Thromb Haemost 1991; 65(04): 364-368
DOI: 10.1055/s-0038-1648153
Original Article
Schattauer GmbH Stuttgart

Plasma Level of IL-1β in Disseminated Intravascular Goagulation

Hideo Wada
1  The 2nd Department of Internal Medicine, Mie University School of Medicine, Edobashi Tsu City, Mie Ken, Japan
,
Shigehisa Tamaki
1  The 2nd Department of Internal Medicine, Mie University School of Medicine, Edobashi Tsu City, Mie Ken, Japan
,
Motoaki Tanigawa
1  The 2nd Department of Internal Medicine, Mie University School of Medicine, Edobashi Tsu City, Mie Ken, Japan
,
Mikio Takagi
1  The 2nd Department of Internal Medicine, Mie University School of Medicine, Edobashi Tsu City, Mie Ken, Japan
,
Yoshitaka Mori
1  The 2nd Department of Internal Medicine, Mie University School of Medicine, Edobashi Tsu City, Mie Ken, Japan
,
Akira Deguchi
1  The 2nd Department of Internal Medicine, Mie University School of Medicine, Edobashi Tsu City, Mie Ken, Japan
,
Naoyuki Katayama
1  The 2nd Department of Internal Medicine, Mie University School of Medicine, Edobashi Tsu City, Mie Ken, Japan
,
Toshihiko Yamamoto
2  The Department of Gynecology, Mie University School of Medicine, Edobashi Tsu City, Mie Ken, Japan
,
Katsumi Deguchi
3  The College of Medical Science, Mie University School of Medicine, Edobashi Tsu City, Mie Ken, Japan
,
Shigeru Shirakawa
1  The 2nd Department of Internal Medicine, Mie University School of Medicine, Edobashi Tsu City, Mie Ken, Japan
› Author Affiliations
Further Information

Publication History

Received: 22 March 1990

Accepted after revision 06 December 1990

Publication Date:
02 July 2018 (online)

Summary

The plasma level of interleukin-1β (IL-1β) was determined in normal individuals, patients with disseminated intravascular coagulation (DIC), patients in the pre-DIC period (within 7 days before the onset of DIC), and non-DIC patients to examine the relationship between DIC and the plasma ILlp level.

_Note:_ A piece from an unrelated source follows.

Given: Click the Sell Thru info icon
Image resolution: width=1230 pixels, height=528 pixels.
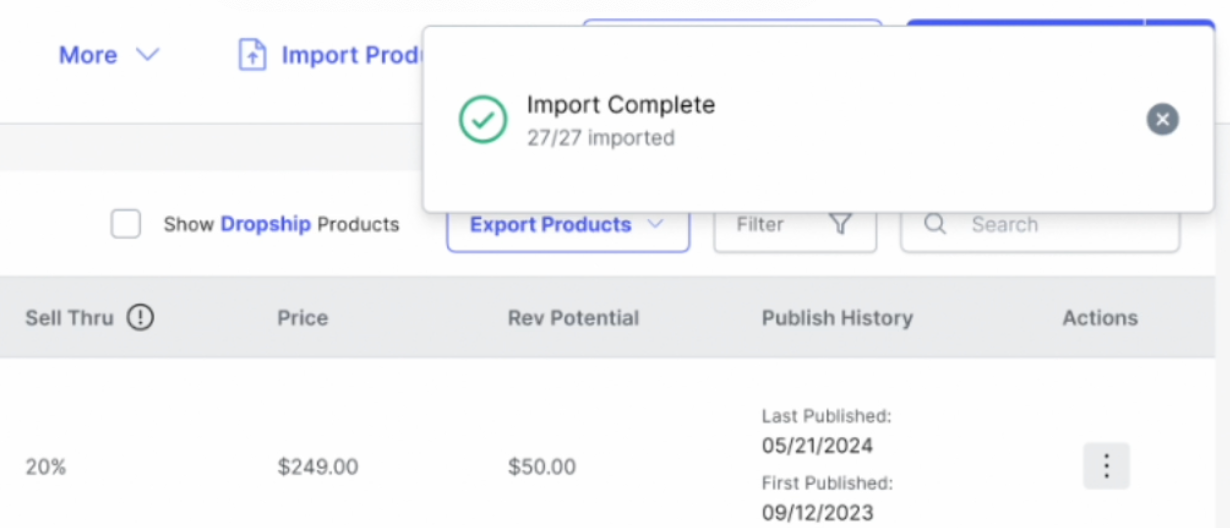Looking at the screenshot, I should pos(141,318).
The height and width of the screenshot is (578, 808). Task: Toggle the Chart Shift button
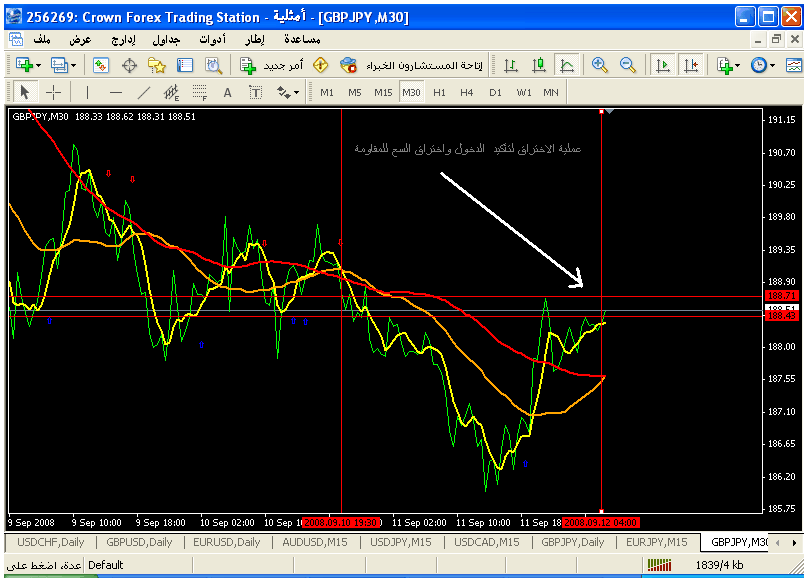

The plasma IL-1β level was 0-0.085 ng/ml in normal individuals, with little difference being seen according to related age. It was significantly higher in the DIC group (0.19 ± 0.19 ng/ml) than in the pre-DIC group (0.05 ± 0.08 ng/ml) or the non-DIC group (0.09 ± 0.01 ng/ml). The plasma IL-1β level was not markedly elevated in leukemia patients, even in the DIC group, but it was significantly increased in the DIC group of solid cancer patients and was generally elevated in patients with sepsis. It was markedly elevated to 0.39 ± 0.26 ng/ml in patients with organ failure. When mononuclear cells were incubated with lipopolysaccharide, it was found that IL-1β, tumor necrosis factor, and tissue factor (TF) were released into the medium, and there was an increase of TF release from endothelial cells incubated with this medium. These results suggest that the increase in IL-Iβ reflected the activation of monocytes and may be an important factor in DIC and its associated organ failure.